2. Prioritizing the training and retooling of the early childhood wellbeing workforce to understand and address issues in the context of community, social justice, and family wellbeing.

3. Creating a financing model with a capitated rate that supports providers to address children based on need in the context of their family, their extended family, and their community.”

In the current Medi-Cal system, a child needs to be diagnosed with an illness to receive a covered mental health service. The researchers who created the report argue that this system encourages inaccurate and premature labels, and can result in ignoring the real needs of some families that do not meet a strict clinical criteria — such as those experiencing economic stress, parental mental illness or substance abuse, community violence, or inequities. 

Funding this model would require the “utilization of multiple sources of siloed funding” such as Early and Periodic Screening, Diagnostic, and Treatment (EPSDT) funding, Realignment funding, General Funds, and Mental Health Services Act (MHSA) dollars.

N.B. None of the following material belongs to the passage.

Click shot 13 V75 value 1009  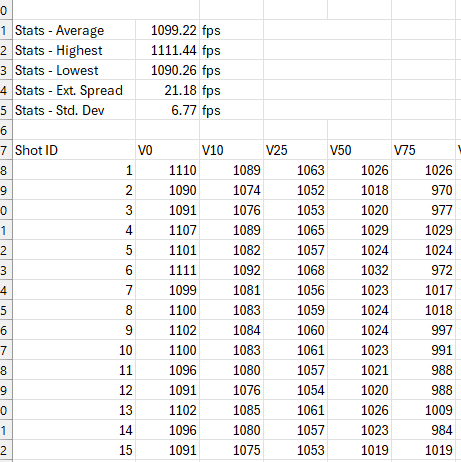[423, 410]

The researchers recommend utilizing a capitated rate model for behavioral health and highlight four specific funding strategies:

“1. Implement a Well Family Provider Incentive payment to providers via MCOs to bolster EPSDT behavioral health screening and timely care coordination of services, and promote appropriate utilization of services covered under the Mild and Moderate Behavioral Health Benefit—obligations under their current contract with DHCS.

2. Amend existing Proposition 56 VBP Initiative for Behavioral Health to allow for investments consistent with this model. Currently, the proposed behavioral health integration metrics are limited to Healthcare Effectiveness Data and Information Set (HEDIS) outcomes and do not target social-emotional outcomes.

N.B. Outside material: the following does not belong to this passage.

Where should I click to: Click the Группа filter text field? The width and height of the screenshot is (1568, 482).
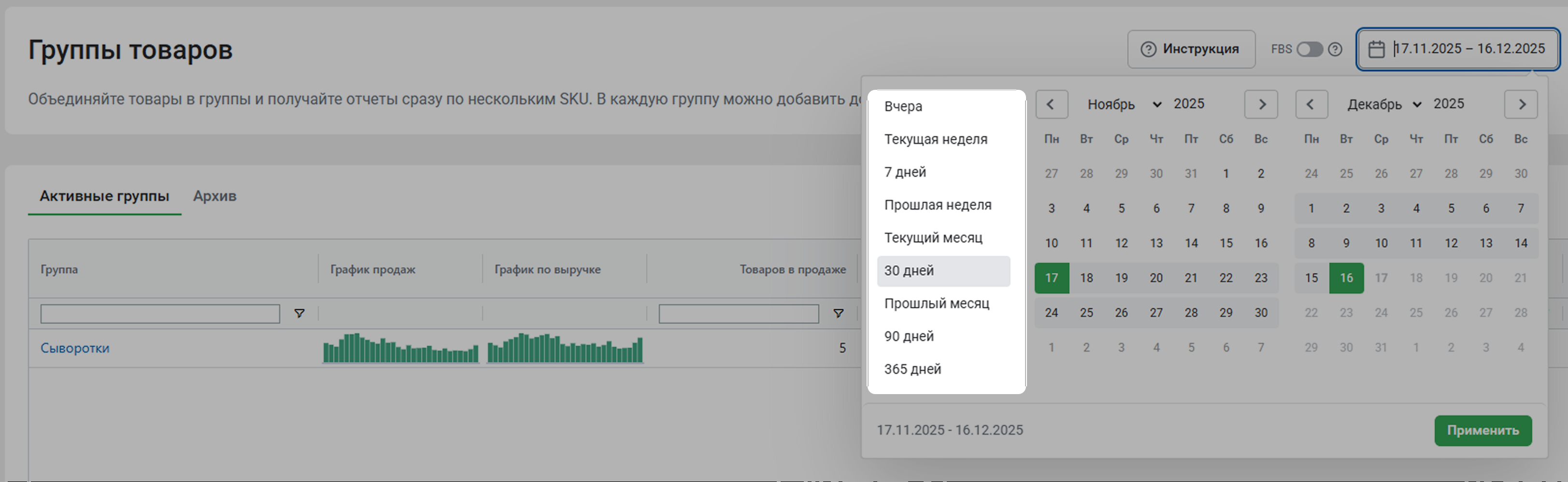click(x=159, y=313)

3. Use the MHP capitation allowances of Title 9 and amend MHP contracts to scale this behavioral health funding model in all California counties using MHSA or allowable Realignment funding as the non-federal share. Medical care would remain a separate capitated benefit.

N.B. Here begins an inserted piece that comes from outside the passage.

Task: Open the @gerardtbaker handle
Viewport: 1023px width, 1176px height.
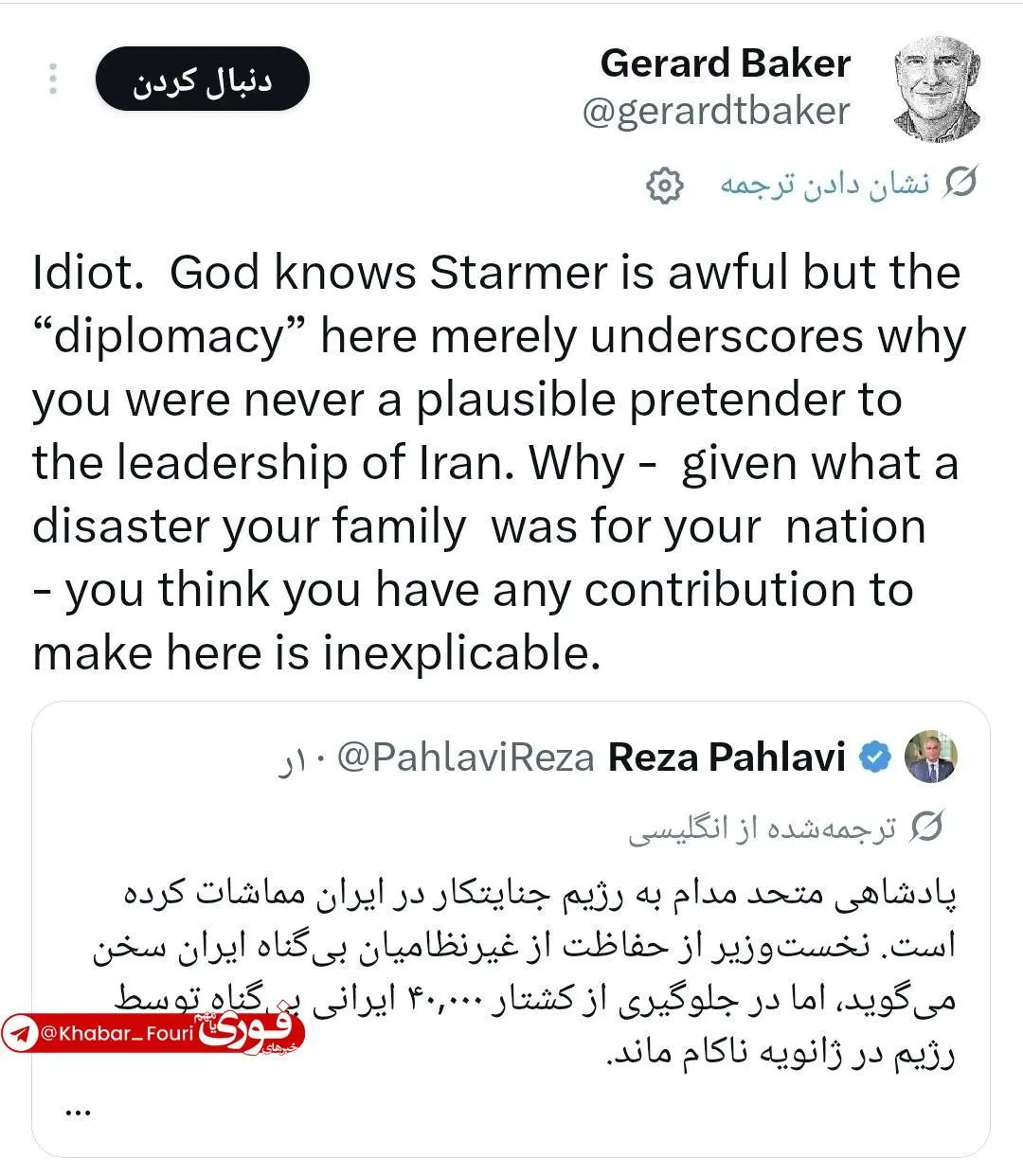Action: pos(716,112)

4. Use the upcoming 1915b/1115 Waiver negotiations to propose a dedicated Early Childhood and Family Wellness pilot and directly fund the Hubs as a component of a broader Behavioral Health Delivery System Reform Incentive Program (DSRIP) or advance a Health Homes-like model for children, to bolster the ability of community-based providers to offer care management services (navigation, support, health education) to families.”